Yine İnsan Hakları İzleme Örgütü (HRW) Ocak ayındaki bir bombardıman nedeniyle kadın ve çocukların çoğunlukta olduğu 26 sivilin öldüğünü; Birleşmiş Milletler Çocuklara Yardım Fonu (UNICEF) Suriye Temsilcisi Fran Equiza, 26 Ocak 2018’de Türkiye’nin bombardımanları dolayısıyla Afrin’de en az 11 çocuğun yaşamını yitirdiğini belirtmişlerdir.
Sivil ölümlerin artması dolayısıyla bir açıklama yapan BM Suriye Bölgesel İnsani Yardım Koordinatörü Panos Moumtzis ise, ateşkes kararına rağmen Türkiye’nin operasyona devam ettiği Afrin’den sivil ölüm ve yaralanmalara ilişkin olarak “Türk Ordusu’nun Afrin’deki saldırıları nedeniyle sivil ölümler ve yaralanmalar hakkında rahatsız edici raporlar almaya devam ediyoruz” demiştir.
28 Şubat 2018’de bir rapr açıklayan bir başka kurum olan Uluslararası Af Örgütü’nün Ortadoğu Araştırma Direktörü Lynn Maalouf, “Afrin’de Türk Ordusunun saldırıları şimdiden sayısız sivil ölümüne yol açtı ve yüzlercesinin daha yaşamını tehlike altına atıyor” dedi ve bombardımanlar nedeniyle 93 sivilin öldüğünü; 313 sivilin de yaralandığı söyledi.
Bu noktada 1949 tarihli Cenevre Sözleşmesi’ni anımsatarak niteliği ne olursa olsun devlet savaş ya da silahlı çatışma hallerinde öncelikle sivillerin yaşam hakkını güvence altına almak zorundadırlar.
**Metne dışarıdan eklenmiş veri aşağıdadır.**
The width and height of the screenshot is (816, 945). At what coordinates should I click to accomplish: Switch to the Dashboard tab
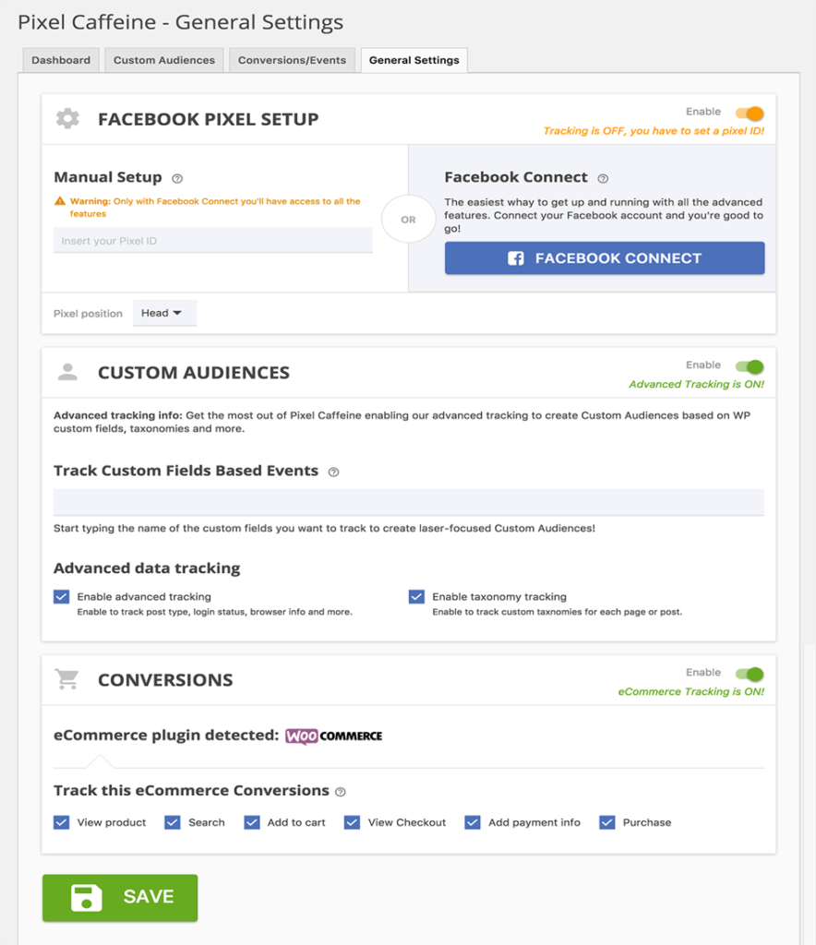pyautogui.click(x=60, y=59)

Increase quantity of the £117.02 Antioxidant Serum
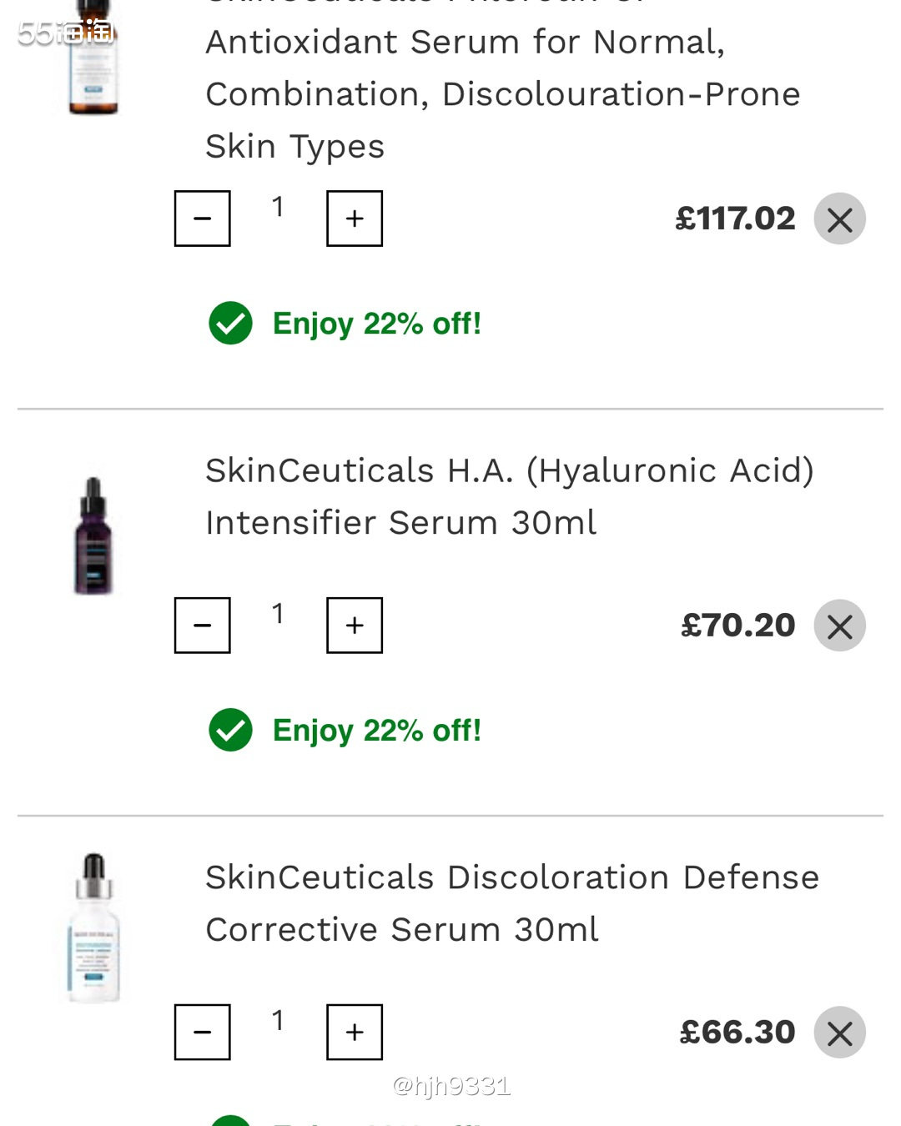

Bu bakımdan uluslararası barışı, adaleti ve güvenliği hiçbir devlet tehlikeye atmamalıdır. Yapılan açıklamalar ve uyarılar yaşam hakkı ihlallerinin insanlığa karşı suç olduğunu ve devletlerin önceliğinin insancıl hukuk kurallarını işletmek olduğunu anımsatma amaçlıdır.
Yapılan açıklamalar Afrin’deki operasyonun yakın zamanda kent merkezinde devam edeceği yönünde olup yüzbinlerce sivilin yaşadığı Afrin’de böyle bir çatışma sürecinden sivillerin doğrudan zarar göreceği kuşkusuzdur. Bu noktada uluslararası kurumların ve insan hakları örgütlerinin sivil kayıp iddialarının incelenmesi; insani yardım konvoylarına izin verilip verilmediğinin ortaya çıkarılması ve BM Güvenlik Konseyi’nin 2401 sayılı Suriye’de ateşkes kararına uyulması amacıyla bir Meclis Araştırması talep ederim.